_Stored data_
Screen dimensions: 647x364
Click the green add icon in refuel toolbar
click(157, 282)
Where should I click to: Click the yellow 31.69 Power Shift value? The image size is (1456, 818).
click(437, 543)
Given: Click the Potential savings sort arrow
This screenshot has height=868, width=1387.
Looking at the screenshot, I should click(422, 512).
---
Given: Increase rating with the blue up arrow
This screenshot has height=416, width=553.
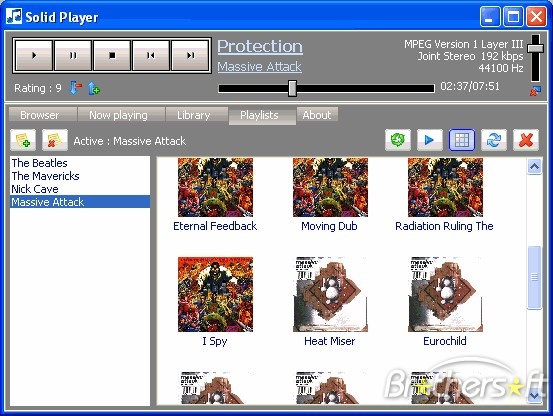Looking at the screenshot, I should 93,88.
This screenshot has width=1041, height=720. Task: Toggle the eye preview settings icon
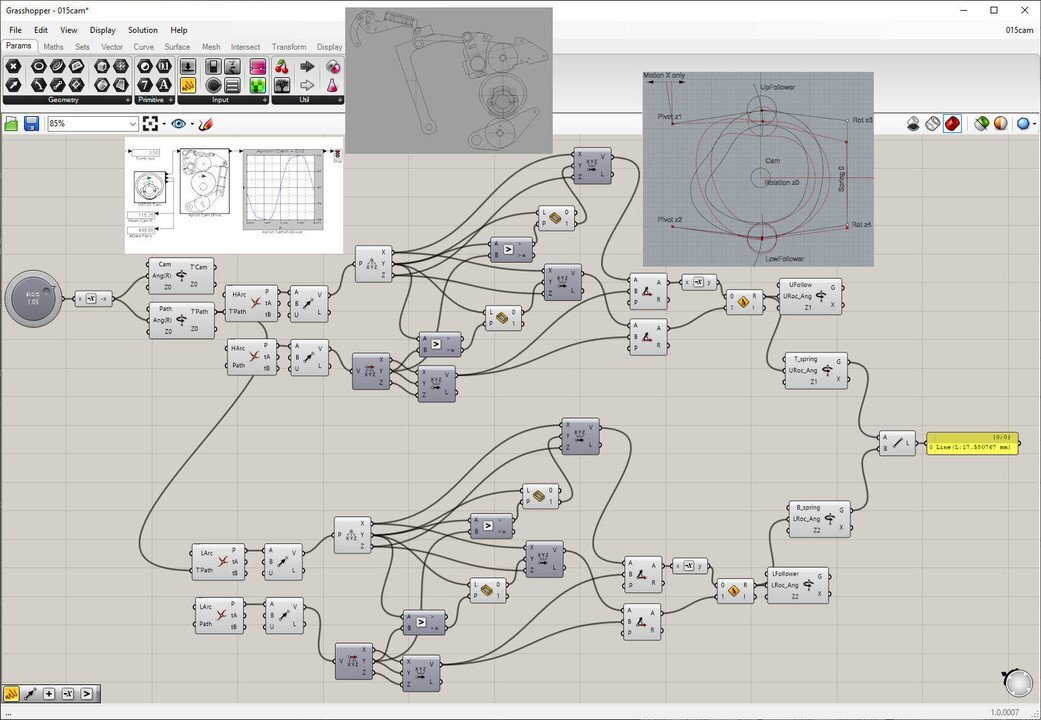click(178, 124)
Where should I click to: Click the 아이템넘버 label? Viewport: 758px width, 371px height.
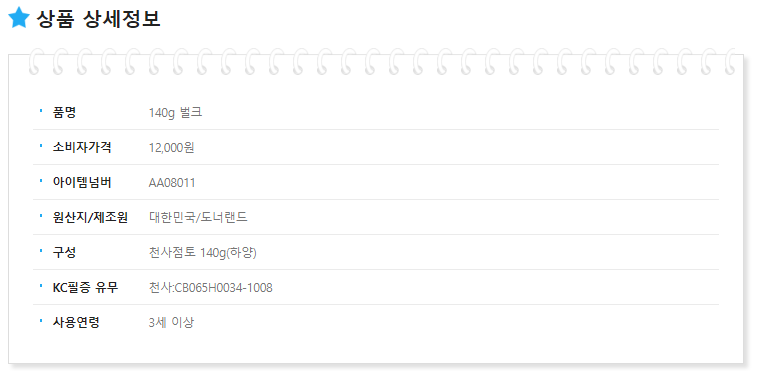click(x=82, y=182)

_Task goal_
Answer with one number, namely how many lines of the material hold the string "Given".

_Output for this task_
2